_Stored data entries:_
****************

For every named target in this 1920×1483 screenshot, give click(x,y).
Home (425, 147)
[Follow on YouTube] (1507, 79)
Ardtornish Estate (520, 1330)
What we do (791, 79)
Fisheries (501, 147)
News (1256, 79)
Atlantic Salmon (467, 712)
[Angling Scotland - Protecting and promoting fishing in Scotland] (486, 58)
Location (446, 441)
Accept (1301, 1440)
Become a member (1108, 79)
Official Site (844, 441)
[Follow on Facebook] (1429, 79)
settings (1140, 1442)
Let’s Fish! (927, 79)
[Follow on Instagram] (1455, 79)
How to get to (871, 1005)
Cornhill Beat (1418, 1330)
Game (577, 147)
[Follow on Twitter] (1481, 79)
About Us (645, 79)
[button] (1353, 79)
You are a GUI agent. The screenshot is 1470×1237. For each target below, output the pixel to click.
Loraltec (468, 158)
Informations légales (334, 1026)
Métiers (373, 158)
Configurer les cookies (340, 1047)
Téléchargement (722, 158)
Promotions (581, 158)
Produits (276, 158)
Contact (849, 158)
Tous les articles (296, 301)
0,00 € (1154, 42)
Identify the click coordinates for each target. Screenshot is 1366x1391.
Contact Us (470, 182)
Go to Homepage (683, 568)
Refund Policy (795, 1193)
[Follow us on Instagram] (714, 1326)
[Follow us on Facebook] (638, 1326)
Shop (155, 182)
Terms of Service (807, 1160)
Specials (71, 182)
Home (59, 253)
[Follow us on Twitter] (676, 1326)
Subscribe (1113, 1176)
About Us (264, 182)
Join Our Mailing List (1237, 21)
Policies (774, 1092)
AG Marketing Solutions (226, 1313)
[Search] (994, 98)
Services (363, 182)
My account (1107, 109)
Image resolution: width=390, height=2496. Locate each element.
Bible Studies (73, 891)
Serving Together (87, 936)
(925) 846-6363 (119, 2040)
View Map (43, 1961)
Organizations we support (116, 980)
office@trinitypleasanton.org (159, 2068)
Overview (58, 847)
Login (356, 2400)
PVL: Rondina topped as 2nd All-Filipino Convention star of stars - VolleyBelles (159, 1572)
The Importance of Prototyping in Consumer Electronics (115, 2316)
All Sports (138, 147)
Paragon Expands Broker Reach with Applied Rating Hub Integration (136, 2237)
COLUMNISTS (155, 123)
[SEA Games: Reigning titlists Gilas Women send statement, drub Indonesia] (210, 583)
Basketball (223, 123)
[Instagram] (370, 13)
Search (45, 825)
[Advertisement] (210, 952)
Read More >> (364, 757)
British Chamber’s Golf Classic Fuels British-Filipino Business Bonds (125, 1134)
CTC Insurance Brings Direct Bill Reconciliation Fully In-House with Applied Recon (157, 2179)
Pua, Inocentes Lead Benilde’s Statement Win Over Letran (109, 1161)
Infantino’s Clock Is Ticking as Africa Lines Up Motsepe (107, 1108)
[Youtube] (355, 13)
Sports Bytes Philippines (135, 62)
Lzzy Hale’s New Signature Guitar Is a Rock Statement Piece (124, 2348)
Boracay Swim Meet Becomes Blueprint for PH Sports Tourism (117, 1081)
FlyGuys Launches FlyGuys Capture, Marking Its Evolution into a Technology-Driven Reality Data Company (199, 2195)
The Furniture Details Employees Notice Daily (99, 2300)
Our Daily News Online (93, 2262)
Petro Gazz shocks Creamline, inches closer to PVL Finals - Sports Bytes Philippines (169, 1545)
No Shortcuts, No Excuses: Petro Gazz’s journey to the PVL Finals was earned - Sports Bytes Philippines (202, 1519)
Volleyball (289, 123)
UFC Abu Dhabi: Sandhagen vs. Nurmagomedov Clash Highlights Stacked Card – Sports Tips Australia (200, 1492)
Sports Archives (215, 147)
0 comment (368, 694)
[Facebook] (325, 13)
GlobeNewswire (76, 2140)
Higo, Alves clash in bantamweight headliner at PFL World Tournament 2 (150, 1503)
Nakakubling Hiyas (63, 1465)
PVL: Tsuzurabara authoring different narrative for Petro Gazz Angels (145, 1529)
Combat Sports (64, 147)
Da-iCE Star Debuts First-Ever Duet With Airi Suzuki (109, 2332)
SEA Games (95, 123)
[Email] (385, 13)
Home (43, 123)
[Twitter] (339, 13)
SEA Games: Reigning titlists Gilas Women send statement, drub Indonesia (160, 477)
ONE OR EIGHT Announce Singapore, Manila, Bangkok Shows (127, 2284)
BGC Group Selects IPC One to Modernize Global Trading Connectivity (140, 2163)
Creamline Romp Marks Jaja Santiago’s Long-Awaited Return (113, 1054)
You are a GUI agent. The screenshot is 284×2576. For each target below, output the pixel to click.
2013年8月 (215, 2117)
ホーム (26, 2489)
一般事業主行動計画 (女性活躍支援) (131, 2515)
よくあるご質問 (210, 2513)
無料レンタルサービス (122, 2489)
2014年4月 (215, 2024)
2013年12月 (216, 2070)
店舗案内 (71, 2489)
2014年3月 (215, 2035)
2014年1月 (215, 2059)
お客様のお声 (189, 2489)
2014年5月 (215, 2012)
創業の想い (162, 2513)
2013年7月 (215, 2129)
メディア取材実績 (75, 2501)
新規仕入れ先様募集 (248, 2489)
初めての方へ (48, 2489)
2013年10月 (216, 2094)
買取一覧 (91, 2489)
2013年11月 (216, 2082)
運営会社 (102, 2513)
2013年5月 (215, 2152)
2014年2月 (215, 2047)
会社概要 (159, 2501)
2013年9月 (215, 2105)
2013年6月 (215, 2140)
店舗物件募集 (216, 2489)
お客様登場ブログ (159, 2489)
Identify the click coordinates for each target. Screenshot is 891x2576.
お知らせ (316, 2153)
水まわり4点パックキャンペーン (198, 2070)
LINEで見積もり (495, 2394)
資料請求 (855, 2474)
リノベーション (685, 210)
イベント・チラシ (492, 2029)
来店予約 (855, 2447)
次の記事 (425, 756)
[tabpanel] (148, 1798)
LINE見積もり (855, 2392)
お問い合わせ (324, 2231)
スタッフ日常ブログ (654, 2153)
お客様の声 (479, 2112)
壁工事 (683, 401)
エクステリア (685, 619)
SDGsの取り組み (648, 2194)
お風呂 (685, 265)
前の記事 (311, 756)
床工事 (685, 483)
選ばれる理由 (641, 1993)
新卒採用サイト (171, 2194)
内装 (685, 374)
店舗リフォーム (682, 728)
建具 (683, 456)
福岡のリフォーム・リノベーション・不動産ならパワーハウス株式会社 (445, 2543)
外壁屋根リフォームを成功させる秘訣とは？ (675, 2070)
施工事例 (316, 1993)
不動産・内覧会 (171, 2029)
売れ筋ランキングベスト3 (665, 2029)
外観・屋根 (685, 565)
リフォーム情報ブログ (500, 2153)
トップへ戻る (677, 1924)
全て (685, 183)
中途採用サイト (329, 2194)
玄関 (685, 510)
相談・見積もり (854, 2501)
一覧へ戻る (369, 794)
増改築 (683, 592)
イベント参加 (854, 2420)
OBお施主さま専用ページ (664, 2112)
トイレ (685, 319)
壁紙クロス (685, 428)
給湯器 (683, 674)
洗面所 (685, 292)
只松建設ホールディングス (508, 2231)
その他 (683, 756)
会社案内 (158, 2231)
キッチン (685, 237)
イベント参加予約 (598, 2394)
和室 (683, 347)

****************

_PROBLEM TO SOLVE:_ In the records above, find the line with "You are a GUI agent. The screenshot is 1470×1237."; write out exactly that line and each one after it, stopping after the line with "Boracay Swim Meet".

_RESPONSE BOX:_
You are a GUI agent. The screenshot is 1470×1237. For each target below, output the pixel to click.
Loraltec (468, 158)
Informations légales (334, 1026)
Métiers (373, 158)
Configurer les cookies (340, 1047)
Téléchargement (722, 158)
Promotions (581, 158)
Produits (276, 158)
Contact (849, 158)
Tous les articles (296, 301)
0,00 € (1154, 42)
Identify the click coordinates for each target. Screenshot is 1366x1391.
Contact Us (470, 182)
Go to Homepage (683, 568)
Refund Policy (795, 1193)
[Follow us on Instagram] (714, 1326)
[Follow us on Facebook] (638, 1326)
Shop (155, 182)
Terms of Service (807, 1160)
Specials (71, 182)
Home (59, 253)
[Follow us on Twitter] (676, 1326)
Subscribe (1113, 1176)
About Us (264, 182)
Join Our Mailing List (1237, 21)
Policies (774, 1092)
AG Marketing Solutions (226, 1313)
[Search] (994, 98)
Services (363, 182)
My account (1107, 109)
Image resolution: width=390, height=2496. Locate each element.
Bible Studies (73, 891)
Serving Together (87, 936)
(925) 846-6363 (119, 2040)
View Map (43, 1961)
Organizations we support (116, 980)
office@trinitypleasanton.org (159, 2068)
Overview (58, 847)
Login (356, 2400)
PVL: Rondina topped as 2nd All-Filipino Convention star of stars - VolleyBelles (159, 1572)
The Importance of Prototyping in Consumer Electronics (115, 2316)
All Sports (138, 147)
Paragon Expands Broker Reach with Applied Rating Hub Integration (136, 2237)
COLUMNISTS (155, 123)
[SEA Games: Reigning titlists Gilas Women send statement, drub Indonesia] (210, 583)
Basketball (223, 123)
[Instagram] (370, 13)
Search (45, 825)
[Advertisement] (210, 952)
Read More >> (364, 757)
British Chamber’s Golf Classic Fuels British-Filipino Business Bonds (125, 1134)
CTC Insurance Brings Direct Bill Reconciliation Fully In-House with Applied Recon (157, 2179)
Pua, Inocentes Lead Benilde’s Statement Win Over Letran (109, 1161)
Infantino’s Clock Is Ticking as Africa Lines Up Motsepe (107, 1108)
[Youtube] (355, 13)
Sports Bytes Philippines (135, 62)
Lzzy Hale’s New Signature Guitar Is a Rock Statement Piece (124, 2348)
Boracay Swim Meet Becomes Blueprint for PH Sports Tourism (117, 1081)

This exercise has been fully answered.